DATASET -
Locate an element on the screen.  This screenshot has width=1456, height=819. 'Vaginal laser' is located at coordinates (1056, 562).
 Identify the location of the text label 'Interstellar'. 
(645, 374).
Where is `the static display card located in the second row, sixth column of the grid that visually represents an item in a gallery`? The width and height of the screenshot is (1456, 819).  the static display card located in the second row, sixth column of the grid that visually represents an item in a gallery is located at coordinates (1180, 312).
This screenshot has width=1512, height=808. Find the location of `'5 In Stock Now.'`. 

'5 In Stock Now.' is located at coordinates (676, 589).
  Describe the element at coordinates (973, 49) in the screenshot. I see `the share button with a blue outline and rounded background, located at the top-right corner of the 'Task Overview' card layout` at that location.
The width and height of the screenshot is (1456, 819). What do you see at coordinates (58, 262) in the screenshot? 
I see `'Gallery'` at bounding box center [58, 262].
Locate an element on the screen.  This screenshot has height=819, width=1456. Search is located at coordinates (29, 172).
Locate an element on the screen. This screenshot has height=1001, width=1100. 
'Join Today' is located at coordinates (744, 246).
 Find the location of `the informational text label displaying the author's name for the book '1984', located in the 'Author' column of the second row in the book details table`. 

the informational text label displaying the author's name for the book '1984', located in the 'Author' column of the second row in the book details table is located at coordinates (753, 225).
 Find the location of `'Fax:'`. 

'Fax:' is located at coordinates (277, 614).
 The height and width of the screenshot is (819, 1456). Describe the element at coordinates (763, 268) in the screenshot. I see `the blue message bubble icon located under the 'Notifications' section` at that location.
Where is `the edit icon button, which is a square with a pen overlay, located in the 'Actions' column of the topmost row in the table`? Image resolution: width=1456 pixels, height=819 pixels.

OBJECTIVE - Present every line of the records above as a Markdown table with the columns Row and Text, numbering the lines in order and skipping blank ones.

ANSWER BELOW -
| Row | Text |
|---|---|
| 1 | Locate an element on the screen.  This screenshot has width=1456, height=819. 'Vaginal laser' is located at coordinates (1056, 562). |
| 2 |  Identify the location of the text label 'Interstellar'.  |
| 3 | (645, 374). |
| 4 | Where is `the static display card located in the second row, sixth column of the grid that visually represents an item in a gallery`? The width and height of the screenshot is (1456, 819).  the static display card located in the second row, sixth column of the grid that visually represents an item in a gallery is located at coordinates (1180, 312). |
| 5 | This screenshot has width=1512, height=808. Find the location of `'5 In Stock Now.'`.  |
| 6 | '5 In Stock Now.' is located at coordinates (676, 589). |
| 7 |   Describe the element at coordinates (973, 49) in the screenshot. I see `the share button with a blue outline and rounded background, located at the top-right corner of the 'Task Overview' card layout` at that location. |
| 8 | The width and height of the screenshot is (1456, 819). What do you see at coordinates (58, 262) in the screenshot?  |
| 9 | I see `'Gallery'` at bounding box center [58, 262]. |
| 10 | Locate an element on the screen.  This screenshot has height=819, width=1456. Search is located at coordinates (29, 172). |
| 11 | Locate an element on the screen. This screenshot has height=1001, width=1100.  |
| 12 | 'Join Today' is located at coordinates (744, 246). |
| 13 |  Find the location of `the informational text label displaying the author's name for the book '1984', located in the 'Author' column of the second row in the book details table`.  |
| 14 | the informational text label displaying the author's name for the book '1984', located in the 'Author' column of the second row in the book details table is located at coordinates (753, 225). |
| 15 |  Find the location of `'Fax:'`.  |
| 16 | 'Fax:' is located at coordinates (277, 614). |
| 17 |  The height and width of the screenshot is (819, 1456). Describe the element at coordinates (763, 268) in the screenshot. I see `the blue message bubble icon located under the 'Notifications' section` at that location. |
| 18 | Where is `the edit icon button, which is a square with a pen overlay, located in the 'Actions' column of the topmost row in the table`? Image resolution: width=1456 pixels, height=819 pixels. |